God in heaven, I feel I will never, ever get this story done, but I blunder on, believing that there might be a solution somewhere ahead if only I continue to work on this phrasing, this paragraph, this scene, this whole fucking story!  Maybe I should stop rereading and just move on until this twisted tale reaches some sort of conclusion, epiphany, or simply dies unresolved.  Yeah, that makes sense. Or does it?

Is this what my life has become - struggling to make sense, to smooth the words into a coherent story, fighting the urges to move on to something -anything!- else just so I don't have to deal with what I've already driven into incomprehensible ramblings?

What twisted aspect of personality drives me, an otherwise sane person, to sit before a computer for hours, days, weeks at a time scribbling words that might never be read by another human being?  Isn't it presumptuous to think that my words, my concepts, ideas or phrasing merits any more praise than another's?  But questions like this, the nagging doubts, the painful realization of insufficiency, of mortality, and human frailty fail to dissuade me as I slog through the working part of writing - battling the devils that harry me as I proceed along the exhausting long march that will hopefully, prayerfully develop into something somewhat readable.

Is this agony the common lot of a writer?

Saturday, November 17, 2012


I've spent a few days cleaning out my file cabinets, sorting through old, outdated paperwork, tossing away product handbooks for items I no longer possessed, and, in general, doing what I should have been doing routinely.  In the end I'd reduced five packed file cabinet drawers to four loosely filled ones and filled two huge bags with waste paper.  It was the detritus of fifteen years, at least.
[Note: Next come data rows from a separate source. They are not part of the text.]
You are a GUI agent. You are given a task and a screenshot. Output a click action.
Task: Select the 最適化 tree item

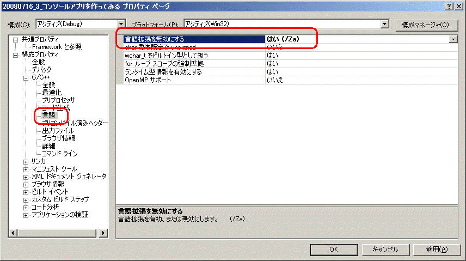[52, 93]

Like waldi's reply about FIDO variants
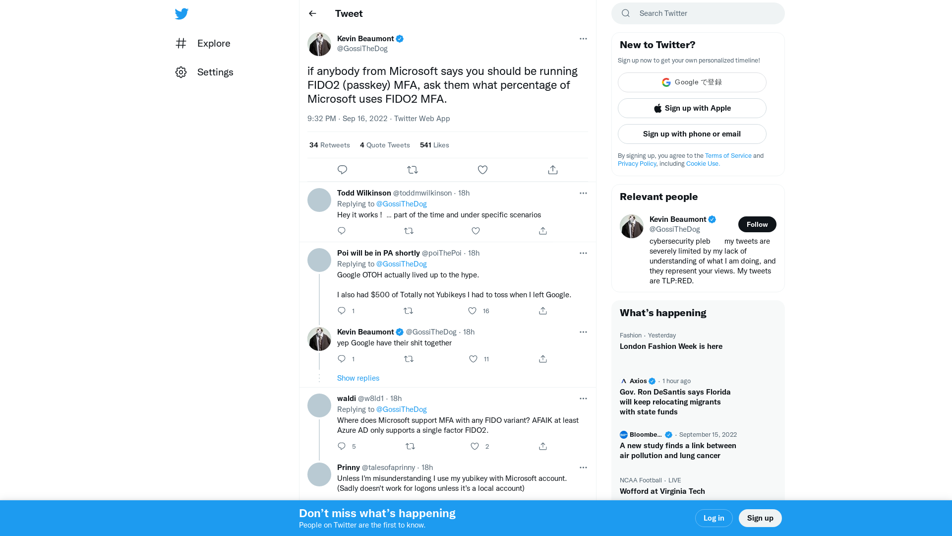pos(475,446)
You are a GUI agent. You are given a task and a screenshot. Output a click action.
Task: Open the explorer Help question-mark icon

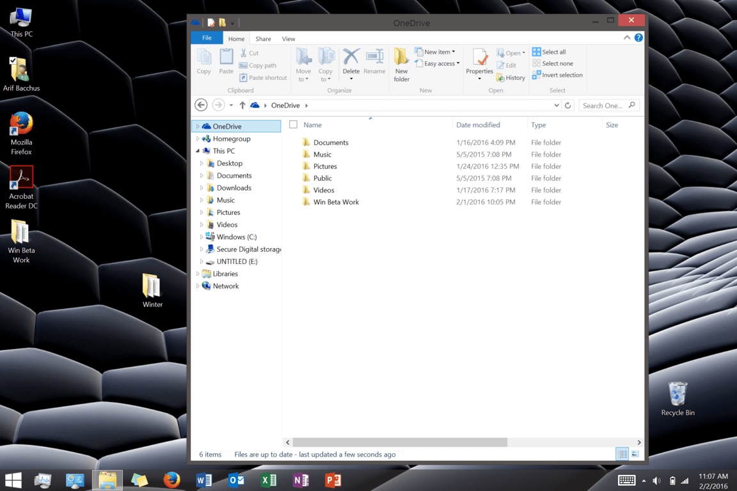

I loaded the bags in the car, along with miscellaneous electronics - mostly chargers whose original purpose was long forgotten, and drove a few miles down the road to the county recycling yard where  large bins with prominent labels await each type of recyclable material.  The site is a marvel of efficiency, all cheerfully administered by smiling staff.  Over where the big trucks dump their non-recyclables a million and one seagulls cover the hillsides and hover over newly arrived garbage trucks with squalling anticipation.  Recycling, even through the internal processes of birds is a wonderful thing.

Lest you be wondering, none of my writing stuff followed the recycling route. Instead I carefully package each year's electronic and paper files and work papers for my archivist so that some future researcher can discover and, hopefully, enjoy them. I often fear I am so desperate that even the hope of a pathetic bit of posthumous attention seems appealing. I hesitate to apply the term "re-cycling" when most of this stuff has yet to be "-cycled."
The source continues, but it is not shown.